> Your objective: Copy the material below word for word, from the line that contains "703x488 pixels. At" through the last line of the material. Omit the pictures from your copy.

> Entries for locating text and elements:
########################################
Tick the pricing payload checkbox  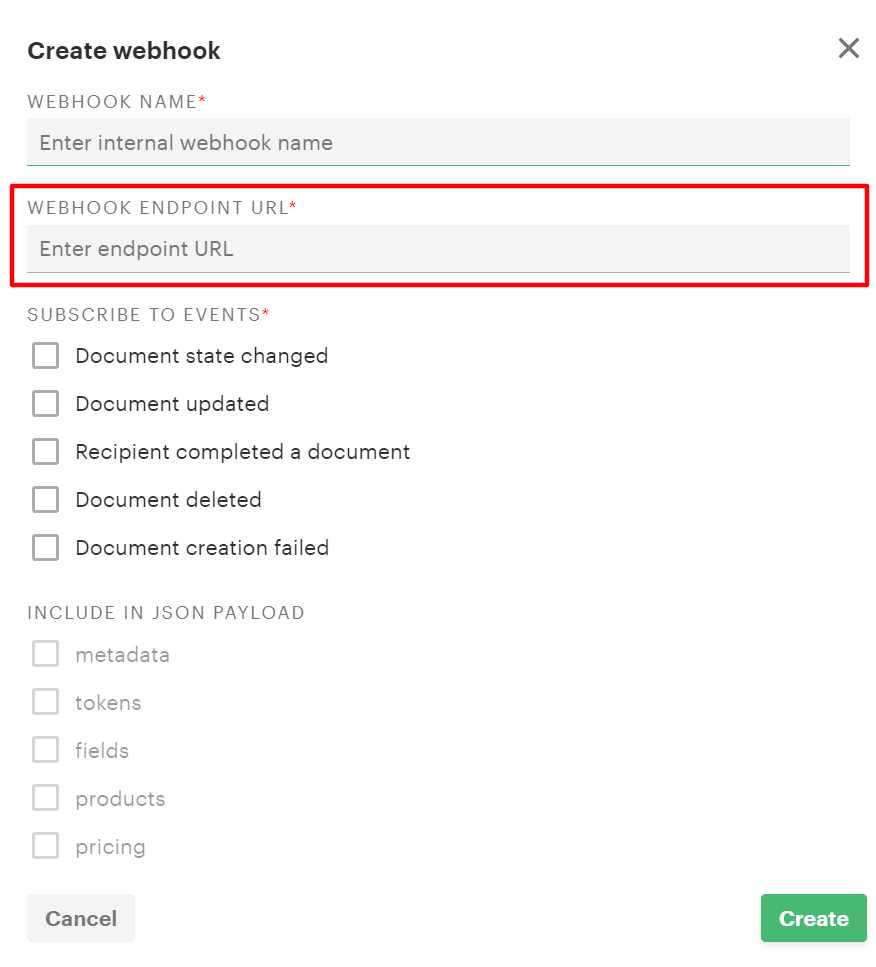coord(46,846)
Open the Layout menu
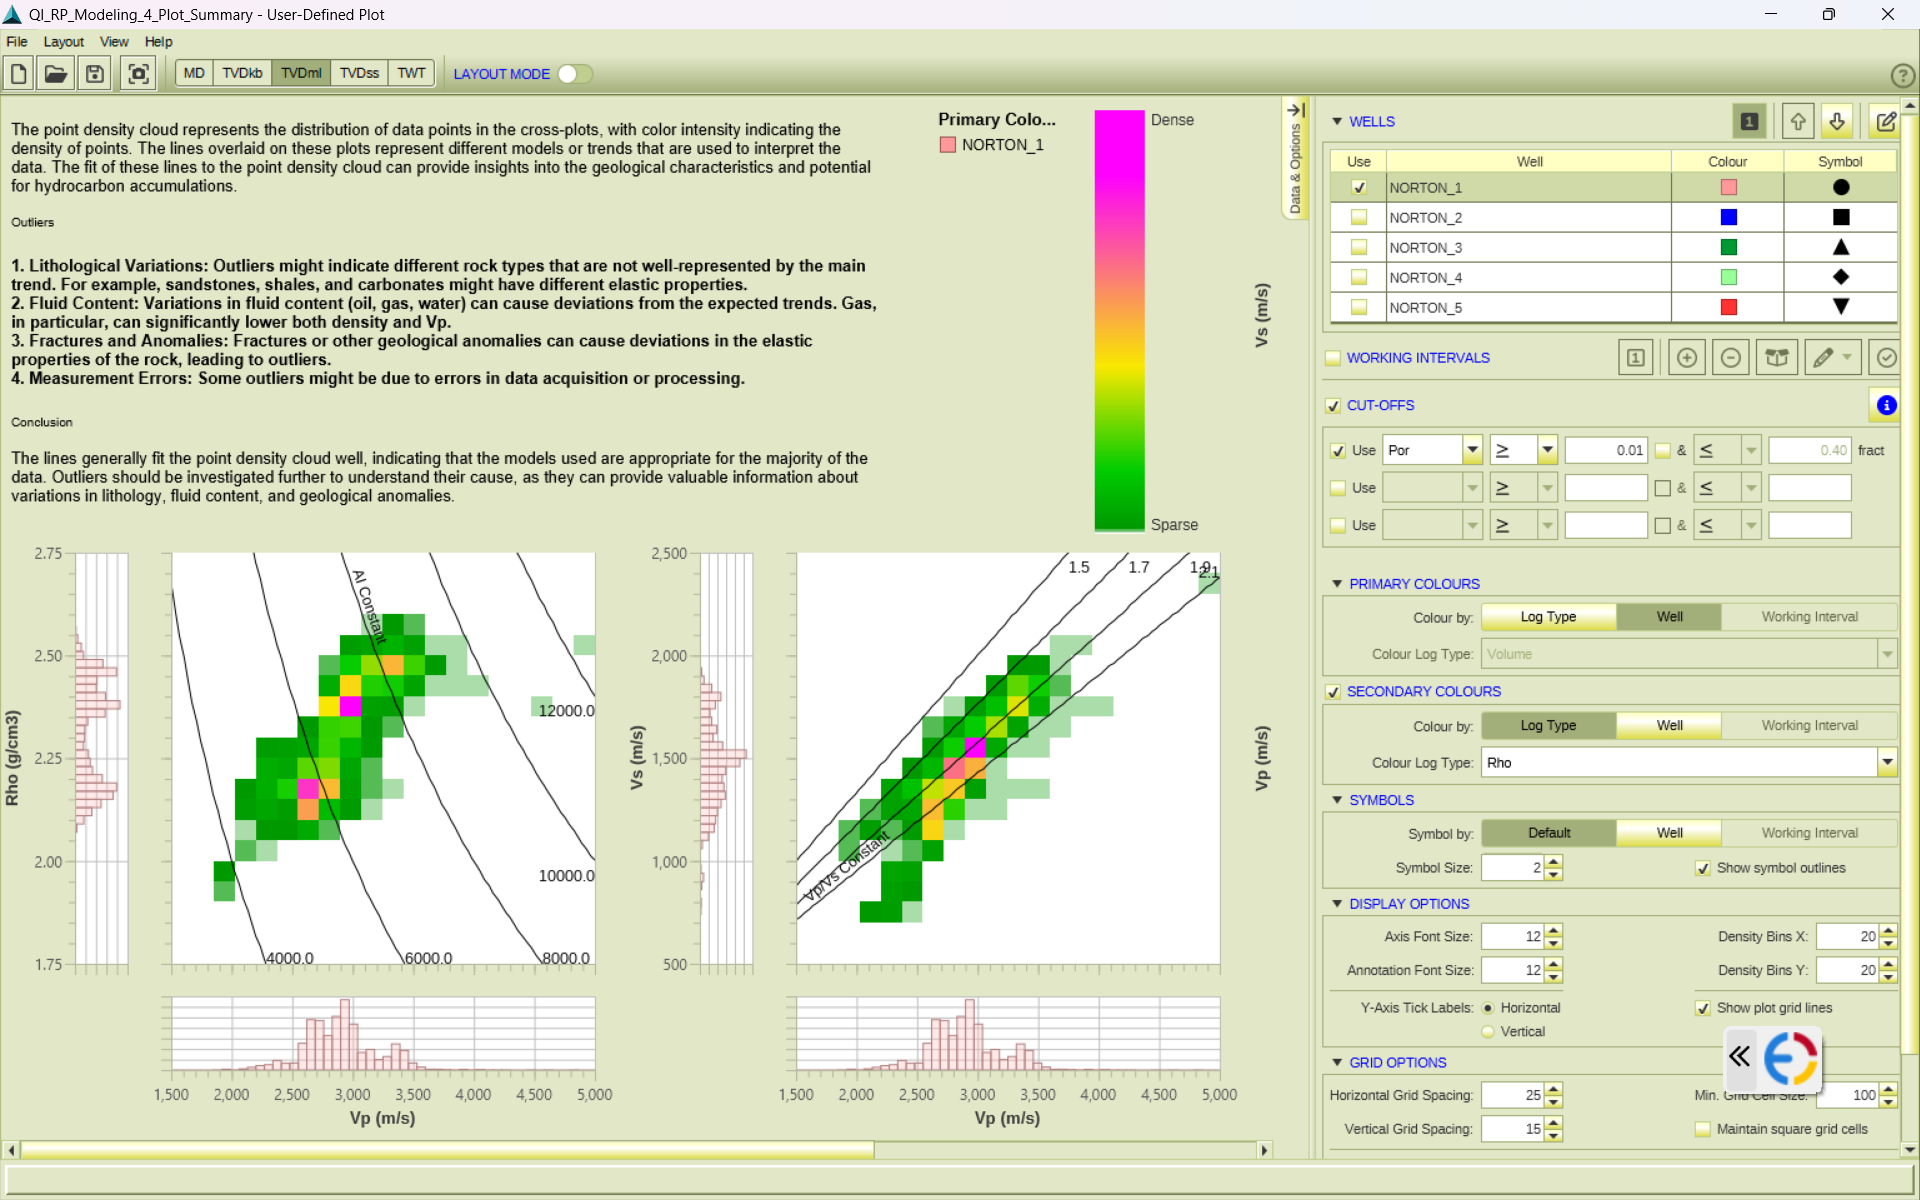 pos(63,42)
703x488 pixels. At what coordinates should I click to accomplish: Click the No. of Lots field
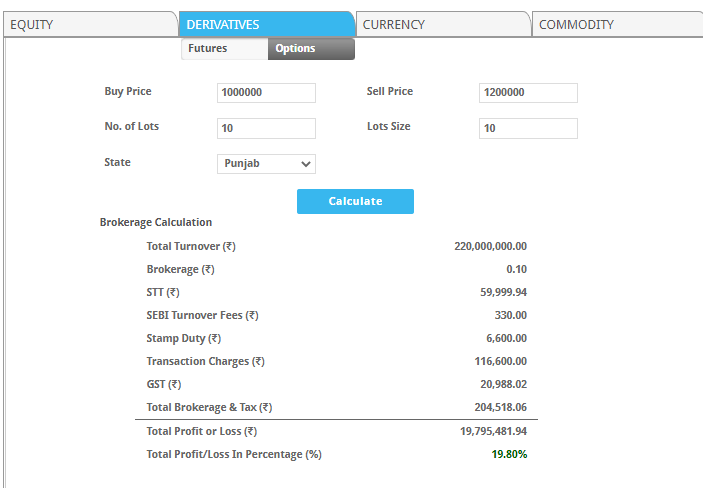pyautogui.click(x=266, y=128)
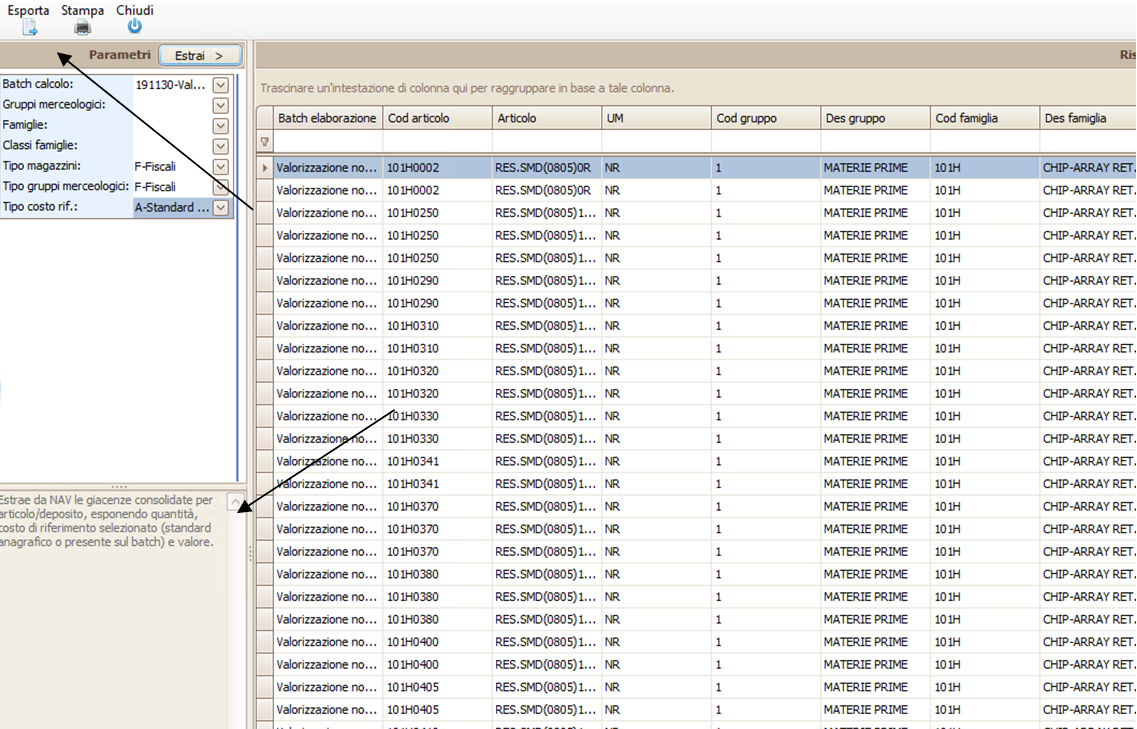Click the Articolo column header
The width and height of the screenshot is (1137, 729).
(547, 118)
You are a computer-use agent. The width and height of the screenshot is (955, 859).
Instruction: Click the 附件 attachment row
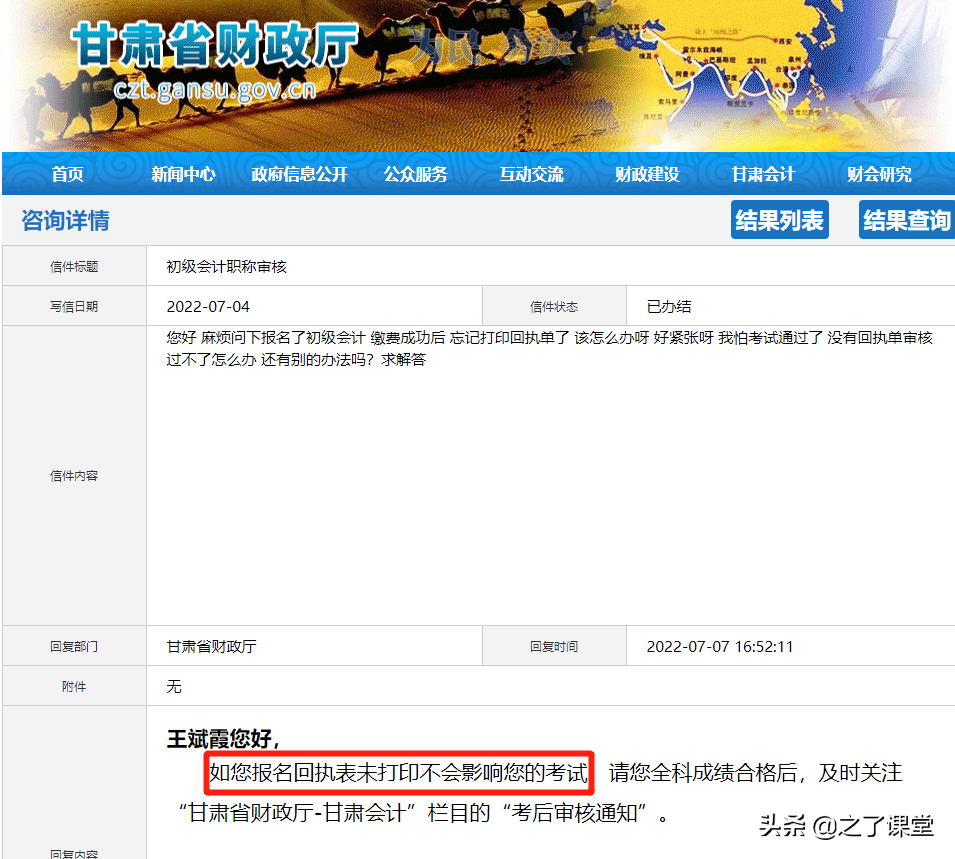tap(74, 686)
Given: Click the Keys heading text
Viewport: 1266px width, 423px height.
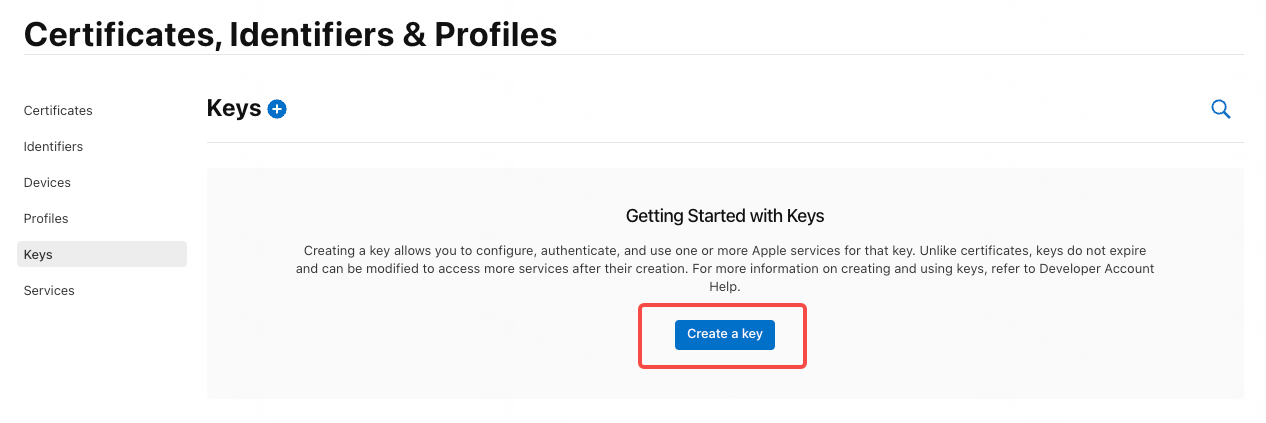Looking at the screenshot, I should coord(234,109).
########################################
> Reply to the exercise:
703x488 pixels. At what coordinates should I click to accomplish: Click the No. of Lots field
pyautogui.click(x=266, y=128)
Click the Articolo column header
The width and height of the screenshot is (1137, 729).
(547, 118)
You are a computer-use agent. The width and height of the screenshot is (955, 859).
Instruction: Click the 附件 attachment row
tap(74, 686)
Given: Click the Keys heading text
Viewport: 1266px width, 423px height.
Looking at the screenshot, I should coord(234,109).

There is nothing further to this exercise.